025 – A Japanese Perspective on Ikigai with Makoto Rexrode

What does ikigai mean to the average Japanese?

Outside of Japan, there is a common belief that ikigai represents something grand or the pursuit of a life goal. However, for the Japanese, it is simply a common word used in their daily conversations, and not about achieving grand ambitions.

In this episode of the ikigai podcast Nick speaks to Makoto Rexrode to discuss what ikigai means from a Japanese perspective.

Ikigai is a key to happiness

"I think it's a key to happiness because I think people with Ikigai are happy." - Makoto Rexrode

Podcast highlights:

  • Does the word ikigai really originate from Okinawa? At 15:30, Makoto and Nick talk about the Okinawa connection to “Ikigai”.
  • The difference between “ikigai” and “happiness”. At 18:34, Nick questions if “Ikigai is the secret to happiness”. Makoto shares her thoughts. 
  • Is ikigai doing something that you love? Makoto explains why she thinks ikigai is not just about doing something that you love at 22:15.
  • To most Japanese university students ikigai is the “feeling of being needed”. At 30:05, the two explain why Japanese see ikigai as a feeling of being needed or of being value to others.
  • Ikigai is something you can be paid for. Not to Japanese! Makoto and Nick explain why ikigai is not related to monetary value at 37:46, and further discuss a couple of japanese concepts.
  • With so many different misconceptions about ikigai, what is the actual meaning of the concept to the average Japanese? Makoto shares her thoughts about the concept and what it actually means to her at 39:53.

Makoto Rexrode

Makoto is the founder and CEO of Hanka Marketing, a company that helps foreign businesses find business partners in Japan with cross-cultural management, market research and localization services.

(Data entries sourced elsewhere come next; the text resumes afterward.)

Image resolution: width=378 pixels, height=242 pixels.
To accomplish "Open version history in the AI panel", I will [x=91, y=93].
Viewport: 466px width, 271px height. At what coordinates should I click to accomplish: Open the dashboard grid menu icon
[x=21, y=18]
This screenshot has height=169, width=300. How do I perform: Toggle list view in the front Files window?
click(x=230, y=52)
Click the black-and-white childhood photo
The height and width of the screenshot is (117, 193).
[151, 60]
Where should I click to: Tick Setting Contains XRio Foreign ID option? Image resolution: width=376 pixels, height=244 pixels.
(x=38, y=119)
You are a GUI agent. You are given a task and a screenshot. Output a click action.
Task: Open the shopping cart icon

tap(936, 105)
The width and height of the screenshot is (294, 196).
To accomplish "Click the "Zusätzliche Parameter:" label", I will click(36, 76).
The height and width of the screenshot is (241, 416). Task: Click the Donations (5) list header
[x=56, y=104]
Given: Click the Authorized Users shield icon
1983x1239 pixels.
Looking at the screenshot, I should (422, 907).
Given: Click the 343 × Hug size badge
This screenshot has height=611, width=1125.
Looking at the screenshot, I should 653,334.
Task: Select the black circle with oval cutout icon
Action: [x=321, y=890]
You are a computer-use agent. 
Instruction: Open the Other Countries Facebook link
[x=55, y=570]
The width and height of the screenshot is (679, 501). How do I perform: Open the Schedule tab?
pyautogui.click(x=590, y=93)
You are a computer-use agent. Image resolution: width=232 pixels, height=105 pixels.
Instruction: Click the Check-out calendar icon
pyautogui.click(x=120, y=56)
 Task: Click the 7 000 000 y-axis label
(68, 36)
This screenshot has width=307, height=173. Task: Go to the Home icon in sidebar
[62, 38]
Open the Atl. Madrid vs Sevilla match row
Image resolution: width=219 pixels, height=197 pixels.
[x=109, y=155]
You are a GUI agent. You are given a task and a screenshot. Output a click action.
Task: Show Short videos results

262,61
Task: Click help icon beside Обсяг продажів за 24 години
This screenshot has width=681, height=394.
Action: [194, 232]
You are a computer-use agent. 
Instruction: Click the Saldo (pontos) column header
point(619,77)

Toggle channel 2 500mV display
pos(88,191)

Makato has a Bachelor of Economics from Nagasaki University and a MBA from Concordia University in  Montreal Canada. Currently, Makoto lives with her husband and three children in Kanagawa.

Born and raised in Nagasaki, Japan, Makoto Rexrode is the founder and CEO of Hanka Marketing, and has lived in several countries, specially Canada, Sweden, and the US. She studied a Bachelor of Economics at Nagasaki University and completed her MBA at Concordia University in Montreal, Canada. She currently lives with her husband and three children in Kanagawa, Japan.

On exploring different countries

While studying at Nagasaki University, Makoto had a conversation with an American lady who taught her English and made her curious about living abroad. That’s when the thought came to Makoto that there was still more she had yet to discover about the world. She decided to explore the world and move to a different country. It was a life-changing experience for her — it gave her lots of perspective on different cultures.

Returning to Japan

When her husband was offered a job in Japan, they grabbed that opportunity for their children to experience Japan and be exposed to Japanese culture. After living abroad for years, Makoto’s return to Japan gave her a deeper appreciation of Japanese culture. She sees life in Japan more peaceful.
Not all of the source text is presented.